According to labour leaders attending the meeting, much, however, remains to be done. They particularly referred to incoherencies in the programmes of international agencies.
The background report prepared for the discussions questions the present course of economic globalization: "the vast majority of people are not sharing in the benefits of globalization and in shaping it". It emphasizes that "by making decent work central in the economic and social policies of governments and international organizations, the missing links between growth, joblessness and poverty will be bridged and globalization made fairer".
"Collective action and organizing in trade unions are the workers' and the people's only tools to guarantee employment, decent wage and conditions, safety and health, social protection to promote international solidarity instead of selfishness" participants stressed, reminding that fighting poverty was the labour movement's raison d'être.
Participants stressed that freedom of association and collective bargaining, enshrined in two of the most ratified ILO Conventions, are key elements in making sure that benefits from growth are fairly shared among people. There was also recognition that trade unions not only represented their members, but also spoke for society as a whole.
However, organizing workers and defending their rights remains a dangerous business. Trade union leaders referred to the annual report of the Brussels-based International Confederation of Free Trade Unions, released on the opening of the meeting, which says that a total of 145 people worldwide were killed in 2004 due to their trade union activities, 16 more than the previous year. The report, which covers 136 countries from all five continents, also documents over 700 violent attacks on trade unionists, and nearly 500 death threats.
According to the report, "trade unionists in many countries continue to face imprisonment, dismissal and discrimination, while legal obstacles to trade union organizing and collective bargaining are being used to deny millions of workers their rights".
As far as poverty is concerned, trade unions and other actors face a daunting task. According to ILO estimates, 1.39 billion workers - almost half of the world's total workforce and nearly 60 per cent of the workers in the developing countries - do not earn enough to put themselves and their families above the poverty threshold of US$2 a day. Reaching out to the poor, organizing them and campaigning for a fairer world is the task that trade unionists set themselves in Geneva.

Material provided
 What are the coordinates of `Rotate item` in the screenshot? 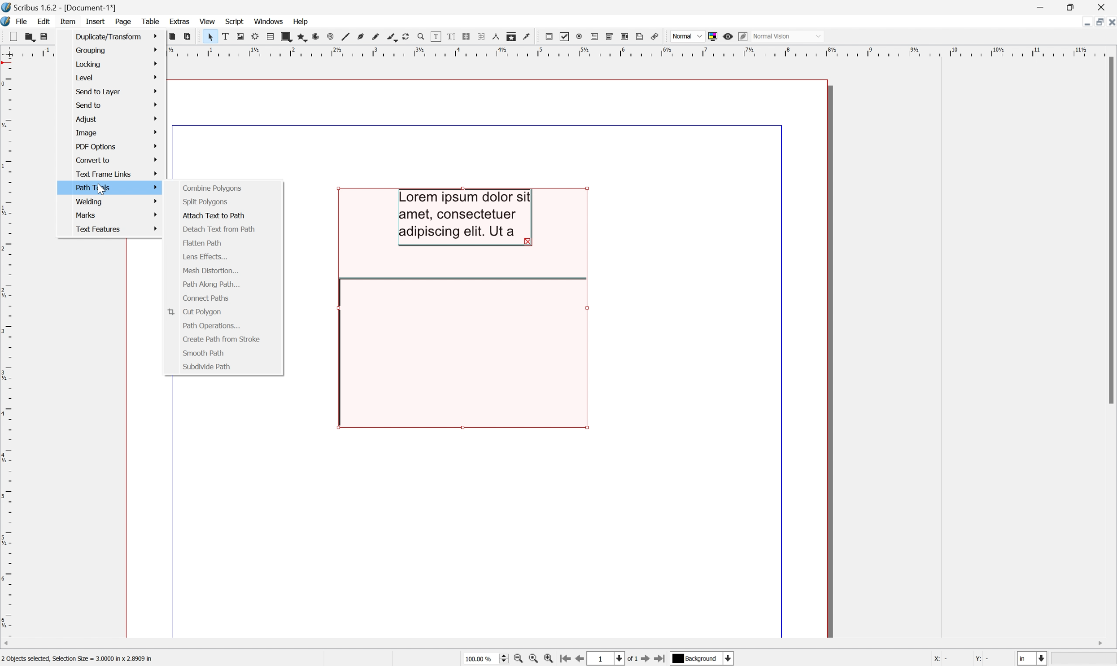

What to do
Write out the passage on trade unions and globalization from "According to labour" to "of international agencies.", inclusive, word for word.

Full solution
According to labour leaders attending the meeting, much, however, remains to be done. They particularly referred to incoherencies in the programmes of international agencies.